• Exercise goal
Using the data that follows, return exactly the lines from the one that contains "25 (318, 2131)" through the one that contains "OK (180, 1226)", ends included.
━━━━━━━━━━━━━━━━
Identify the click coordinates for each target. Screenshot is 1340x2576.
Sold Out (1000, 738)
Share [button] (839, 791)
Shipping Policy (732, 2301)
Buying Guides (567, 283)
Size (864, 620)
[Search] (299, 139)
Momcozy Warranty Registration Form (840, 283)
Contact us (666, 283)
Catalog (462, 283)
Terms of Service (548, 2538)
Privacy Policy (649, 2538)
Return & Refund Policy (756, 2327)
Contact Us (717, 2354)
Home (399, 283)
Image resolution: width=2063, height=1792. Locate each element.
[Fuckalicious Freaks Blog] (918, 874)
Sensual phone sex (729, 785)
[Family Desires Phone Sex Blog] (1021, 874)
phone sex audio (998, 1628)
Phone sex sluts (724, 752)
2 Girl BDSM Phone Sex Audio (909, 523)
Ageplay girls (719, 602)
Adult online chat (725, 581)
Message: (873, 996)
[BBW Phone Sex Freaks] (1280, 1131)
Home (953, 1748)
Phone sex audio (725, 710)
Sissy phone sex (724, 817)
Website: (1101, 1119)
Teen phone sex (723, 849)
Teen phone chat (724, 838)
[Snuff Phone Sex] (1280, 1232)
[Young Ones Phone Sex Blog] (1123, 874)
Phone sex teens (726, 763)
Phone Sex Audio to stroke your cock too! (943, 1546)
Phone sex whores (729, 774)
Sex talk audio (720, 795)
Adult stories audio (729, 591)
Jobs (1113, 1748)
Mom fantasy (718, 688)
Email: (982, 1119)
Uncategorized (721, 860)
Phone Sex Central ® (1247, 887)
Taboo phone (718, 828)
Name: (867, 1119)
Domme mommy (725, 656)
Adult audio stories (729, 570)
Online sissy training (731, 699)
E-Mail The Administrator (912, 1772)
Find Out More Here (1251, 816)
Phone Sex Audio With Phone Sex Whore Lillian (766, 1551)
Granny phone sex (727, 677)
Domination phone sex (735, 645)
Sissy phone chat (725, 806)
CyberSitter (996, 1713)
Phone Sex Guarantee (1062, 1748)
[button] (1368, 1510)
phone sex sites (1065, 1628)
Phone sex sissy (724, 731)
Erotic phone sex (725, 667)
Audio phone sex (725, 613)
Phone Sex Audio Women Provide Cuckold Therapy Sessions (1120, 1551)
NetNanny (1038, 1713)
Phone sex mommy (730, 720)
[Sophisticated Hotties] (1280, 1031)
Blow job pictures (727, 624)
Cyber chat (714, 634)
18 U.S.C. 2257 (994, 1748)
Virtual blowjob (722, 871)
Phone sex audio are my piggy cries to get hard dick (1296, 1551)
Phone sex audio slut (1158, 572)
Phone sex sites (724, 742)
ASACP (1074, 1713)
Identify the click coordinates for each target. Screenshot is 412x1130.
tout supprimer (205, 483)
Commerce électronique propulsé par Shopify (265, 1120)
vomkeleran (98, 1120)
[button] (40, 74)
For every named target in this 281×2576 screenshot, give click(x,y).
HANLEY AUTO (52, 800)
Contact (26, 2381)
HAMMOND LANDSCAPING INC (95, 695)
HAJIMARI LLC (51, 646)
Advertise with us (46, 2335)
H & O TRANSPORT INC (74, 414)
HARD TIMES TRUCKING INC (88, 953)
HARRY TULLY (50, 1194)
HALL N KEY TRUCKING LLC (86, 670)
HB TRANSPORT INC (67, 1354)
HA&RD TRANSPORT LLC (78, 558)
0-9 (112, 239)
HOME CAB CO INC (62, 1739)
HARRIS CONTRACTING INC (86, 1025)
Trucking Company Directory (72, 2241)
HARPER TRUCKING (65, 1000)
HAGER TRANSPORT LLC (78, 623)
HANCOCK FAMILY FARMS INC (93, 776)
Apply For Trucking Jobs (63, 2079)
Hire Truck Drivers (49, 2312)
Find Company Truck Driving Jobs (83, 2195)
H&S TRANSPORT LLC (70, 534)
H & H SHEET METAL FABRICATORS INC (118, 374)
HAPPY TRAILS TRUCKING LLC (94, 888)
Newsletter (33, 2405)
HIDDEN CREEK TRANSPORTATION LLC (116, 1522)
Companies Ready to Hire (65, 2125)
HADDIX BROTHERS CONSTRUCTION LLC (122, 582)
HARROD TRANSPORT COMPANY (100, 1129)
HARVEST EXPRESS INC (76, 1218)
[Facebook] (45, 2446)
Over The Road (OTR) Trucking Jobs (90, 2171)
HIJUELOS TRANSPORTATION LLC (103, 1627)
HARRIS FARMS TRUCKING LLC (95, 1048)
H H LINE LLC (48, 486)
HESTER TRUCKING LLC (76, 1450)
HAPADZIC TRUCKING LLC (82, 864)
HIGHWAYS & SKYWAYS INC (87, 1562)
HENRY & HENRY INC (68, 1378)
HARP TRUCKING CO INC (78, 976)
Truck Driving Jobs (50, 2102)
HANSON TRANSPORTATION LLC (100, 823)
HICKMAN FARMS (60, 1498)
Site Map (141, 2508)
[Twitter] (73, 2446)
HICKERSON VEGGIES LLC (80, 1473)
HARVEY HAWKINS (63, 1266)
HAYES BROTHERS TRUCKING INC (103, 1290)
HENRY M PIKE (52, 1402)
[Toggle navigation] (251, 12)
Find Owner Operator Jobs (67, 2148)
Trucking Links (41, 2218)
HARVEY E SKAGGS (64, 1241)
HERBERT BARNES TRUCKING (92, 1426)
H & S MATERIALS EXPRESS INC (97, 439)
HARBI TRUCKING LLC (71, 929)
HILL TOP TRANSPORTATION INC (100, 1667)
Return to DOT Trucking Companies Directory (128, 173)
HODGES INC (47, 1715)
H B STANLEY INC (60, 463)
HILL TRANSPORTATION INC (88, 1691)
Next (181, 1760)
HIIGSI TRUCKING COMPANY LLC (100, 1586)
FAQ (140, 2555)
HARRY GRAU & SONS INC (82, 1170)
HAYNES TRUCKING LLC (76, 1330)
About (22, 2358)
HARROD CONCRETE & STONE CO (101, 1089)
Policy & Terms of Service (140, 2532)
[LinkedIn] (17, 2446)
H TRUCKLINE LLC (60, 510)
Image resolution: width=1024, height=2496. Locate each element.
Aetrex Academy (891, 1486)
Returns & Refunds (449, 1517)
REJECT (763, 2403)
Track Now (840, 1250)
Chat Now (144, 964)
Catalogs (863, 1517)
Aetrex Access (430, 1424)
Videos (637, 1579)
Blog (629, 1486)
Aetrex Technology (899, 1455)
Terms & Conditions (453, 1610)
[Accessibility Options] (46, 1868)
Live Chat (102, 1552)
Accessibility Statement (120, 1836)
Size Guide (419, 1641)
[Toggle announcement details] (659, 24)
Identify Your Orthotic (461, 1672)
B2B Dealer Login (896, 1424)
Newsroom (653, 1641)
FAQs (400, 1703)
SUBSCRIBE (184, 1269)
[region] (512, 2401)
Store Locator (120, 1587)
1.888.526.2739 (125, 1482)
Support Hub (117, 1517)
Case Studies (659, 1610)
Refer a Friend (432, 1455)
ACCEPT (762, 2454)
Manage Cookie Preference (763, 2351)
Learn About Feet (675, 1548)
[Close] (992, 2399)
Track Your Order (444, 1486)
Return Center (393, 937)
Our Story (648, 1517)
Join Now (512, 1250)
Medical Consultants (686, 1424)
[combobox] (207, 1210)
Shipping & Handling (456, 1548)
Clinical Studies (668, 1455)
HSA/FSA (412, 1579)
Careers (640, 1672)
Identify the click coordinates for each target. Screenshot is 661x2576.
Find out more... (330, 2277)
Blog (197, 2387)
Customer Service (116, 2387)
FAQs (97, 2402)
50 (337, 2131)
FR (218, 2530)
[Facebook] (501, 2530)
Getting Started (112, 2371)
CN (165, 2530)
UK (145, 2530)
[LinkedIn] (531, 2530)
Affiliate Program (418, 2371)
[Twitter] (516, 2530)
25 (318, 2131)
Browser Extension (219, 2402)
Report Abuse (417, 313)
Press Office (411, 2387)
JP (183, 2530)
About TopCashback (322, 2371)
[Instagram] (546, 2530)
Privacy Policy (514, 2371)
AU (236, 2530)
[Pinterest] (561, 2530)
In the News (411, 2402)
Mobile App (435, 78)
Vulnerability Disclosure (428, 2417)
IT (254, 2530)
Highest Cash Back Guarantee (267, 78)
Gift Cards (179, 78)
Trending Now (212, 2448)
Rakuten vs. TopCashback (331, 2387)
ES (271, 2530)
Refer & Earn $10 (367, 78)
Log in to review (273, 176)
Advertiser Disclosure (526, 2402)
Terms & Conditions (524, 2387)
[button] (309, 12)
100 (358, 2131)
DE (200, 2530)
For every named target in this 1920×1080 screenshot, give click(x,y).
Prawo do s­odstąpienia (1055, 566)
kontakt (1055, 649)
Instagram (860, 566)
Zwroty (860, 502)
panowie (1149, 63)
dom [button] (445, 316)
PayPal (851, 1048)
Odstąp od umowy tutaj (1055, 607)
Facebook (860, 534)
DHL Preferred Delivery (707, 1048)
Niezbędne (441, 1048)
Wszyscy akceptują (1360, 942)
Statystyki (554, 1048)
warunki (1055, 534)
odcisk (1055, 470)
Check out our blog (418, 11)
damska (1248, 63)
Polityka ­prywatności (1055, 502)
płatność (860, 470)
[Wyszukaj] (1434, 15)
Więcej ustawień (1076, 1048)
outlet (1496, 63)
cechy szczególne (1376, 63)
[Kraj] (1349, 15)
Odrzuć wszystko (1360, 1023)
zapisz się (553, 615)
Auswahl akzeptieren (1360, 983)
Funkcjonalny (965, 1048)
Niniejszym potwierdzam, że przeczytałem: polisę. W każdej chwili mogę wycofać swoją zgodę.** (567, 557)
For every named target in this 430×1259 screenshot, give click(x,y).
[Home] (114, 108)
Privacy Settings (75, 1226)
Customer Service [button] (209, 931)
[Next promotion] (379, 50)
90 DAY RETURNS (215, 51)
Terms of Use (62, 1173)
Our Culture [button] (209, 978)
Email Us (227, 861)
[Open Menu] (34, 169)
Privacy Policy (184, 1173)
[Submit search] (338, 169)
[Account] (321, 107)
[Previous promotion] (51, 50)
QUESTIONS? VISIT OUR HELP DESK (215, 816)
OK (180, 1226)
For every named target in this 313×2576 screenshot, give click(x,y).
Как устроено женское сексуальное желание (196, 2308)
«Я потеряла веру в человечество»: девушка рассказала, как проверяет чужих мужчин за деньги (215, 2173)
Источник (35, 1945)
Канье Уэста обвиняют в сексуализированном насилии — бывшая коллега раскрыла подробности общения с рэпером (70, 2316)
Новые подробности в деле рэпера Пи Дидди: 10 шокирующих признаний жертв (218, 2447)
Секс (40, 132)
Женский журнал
━━━━━━━━━━━━━━━━
• Your solution
25 (318, 2131)
Browser Extension (219, 2402)
Report Abuse (417, 313)
Press Office (411, 2387)
JP (183, 2530)
About TopCashback (322, 2371)
[Instagram] (546, 2530)
Privacy Policy (514, 2371)
AU (236, 2530)
[Pinterest] (561, 2530)
In the News (411, 2402)
Mobile App (435, 78)
Vulnerability Disclosure (428, 2417)
IT (254, 2530)
Highest Cash Back Guarantee (267, 78)
Gift Cards (179, 78)
Trending Now (212, 2448)
Rakuten vs. TopCashback (331, 2387)
ES (271, 2530)
Refer & Earn $10 (367, 78)
Log in to review (273, 176)
Advertiser Disclosure (526, 2402)
Terms & Conditions (524, 2387)
[button] (309, 12)
100 (358, 2131)
DE (200, 2530)
For every named target in this 1920×1080 screenshot, give click(x,y).
Prawo do s­odstąpienia (1055, 566)
kontakt (1055, 649)
Instagram (860, 566)
Zwroty (860, 502)
panowie (1149, 63)
dom [button] (445, 316)
PayPal (851, 1048)
Odstąp od umowy tutaj (1055, 607)
Facebook (860, 534)
DHL Preferred Delivery (707, 1048)
Niezbędne (441, 1048)
Wszyscy akceptują (1360, 942)
Statystyki (554, 1048)
warunki (1055, 534)
odcisk (1055, 470)
Check out our blog (418, 11)
damska (1248, 63)
Polityka ­prywatności (1055, 502)
płatność (860, 470)
[Wyszukaj] (1434, 15)
Więcej ustawień (1076, 1048)
outlet (1496, 63)
cechy szczególne (1376, 63)
[Kraj] (1349, 15)
Odrzuć wszystko (1360, 1023)
zapisz się (553, 615)
Auswahl akzeptieren (1360, 983)
Funkcjonalny (965, 1048)
Niniejszym potwierdzam, że przeczytałem: polisę. W każdej chwili mogę wycofać swoją zgodę.** (567, 557)
For every named target in this 430×1259 screenshot, give click(x,y).
[Home] (114, 108)
Privacy Settings (75, 1226)
Customer Service [button] (209, 931)
[Next promotion] (379, 50)
90 DAY RETURNS (215, 51)
Terms of Use (62, 1173)
Our Culture [button] (209, 978)
Email Us (227, 861)
[Open Menu] (34, 169)
Privacy Policy (184, 1173)
[Submit search] (338, 169)
[Account] (321, 107)
[Previous promotion] (51, 50)
QUESTIONS? VISIT OUR HELP DESK (215, 816)
OK (180, 1226)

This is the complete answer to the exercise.